Though, yes, I too think the system would benefit from applying two alignments (on purchase, player chooses which one applies) to some skills/talents.

That would lessen the problem. Maybe even allow some advances to apply to three of the gods.

But to remove it FFG would need to remove the mechanic of allowing players to spend XP to alter the cost of future advances while leaving the cost of past advances fixed. Though that does give me an idea about a way to remove the problem: When something changes the cost of an advance that a character has already purchased, retroactively apply the new cost to the players unspent XP.

For example, if a character had taken an advance that cost 500xp when purchased, but does something so that it now only costs 400, the difference is refunded and he now has 100 to spend.

If the cost goes up, then he loses that amount, which may put him into an XP deficit. I'm not sure if it would be better to allow the character to work it off, or to force the character to lose advances with a refund to bring their unspent XP back up to 0

It would take a while to calculate. But it would remove the problem and give a major boon to a character when they align themselves with one of the gods, while imposing a penalty should they break away.
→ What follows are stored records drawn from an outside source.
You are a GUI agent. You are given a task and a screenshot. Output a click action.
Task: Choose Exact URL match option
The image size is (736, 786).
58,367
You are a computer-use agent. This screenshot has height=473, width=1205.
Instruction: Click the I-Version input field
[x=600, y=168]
So, worst case, I can house rule this problem away.

@BilateralRope

Are there any systems where a planned character doesn't come out on top of a "let's see where this takes me" one in some way? The phenomenon existed in DH as well - The more Gunslinger advances you didn't take and waited until they became available in the later career stages, the less XP would you pay. Power Now versus More Power Later is IMO a quite valid mechanic.

As for the exact problem, there actually is a balance - the one who bought the Slaanesh power while he was unaligned will become aligned sometime later, thus he must have bought more Tzeentch powers for a non-reduced price. If the discount was as big as the extra cost, there would be balance.

MILLANDSON said:

moepp said:

nvm

What were you going to say? I'm curious lengua.gif

To be honest, I botched up. Missed a word in my previous post and wanted to edit but accidently clicked the wrong button, thus a new post emerged lengua.gif .
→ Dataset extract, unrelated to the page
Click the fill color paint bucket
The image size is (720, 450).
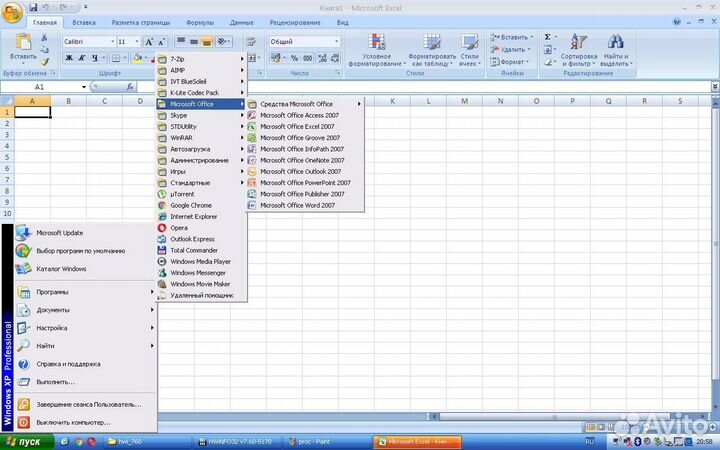tap(138, 58)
I´ll blame it on the ruinous powers that haunt these forums, if someone asks^^

Bilateralrope said:

This is especially important when you consider that by making the order important, the RAW is saying that the character has already chosen which god they are going with (you can't plan your advance order if you don't know where you are going). But the fluff says that a lot of people falling to chaos don't chose to, instead they are put in situations that slowly push them in that direction until they are too far gone.
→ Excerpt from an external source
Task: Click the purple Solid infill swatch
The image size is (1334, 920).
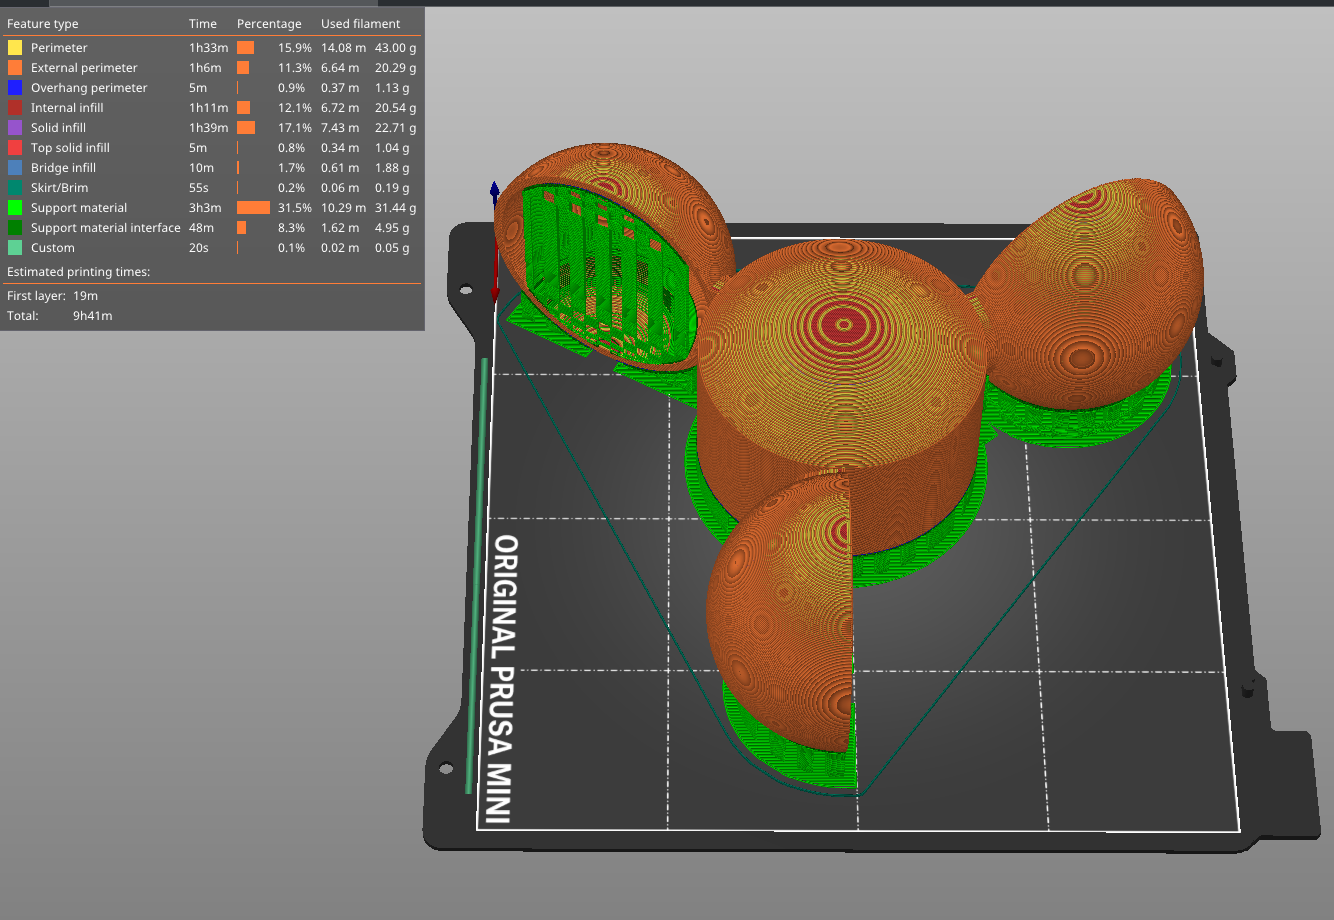Action: [15, 128]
It's a bit premature to be invoking RAW when we don't have the book in our hands and are not seeing the actual rules for this in front of us. This maybe far more flexable then you think.

I'm wondering how they will price Characteristic advances without classes/careers? Will every advance cost the same, or will the cost of advances be dictated by your starting "Achetype"?

Some reading between the lines might point to it being based on your Patron God. It does say Khorne favors Strength after all. That would make sense to me, at least.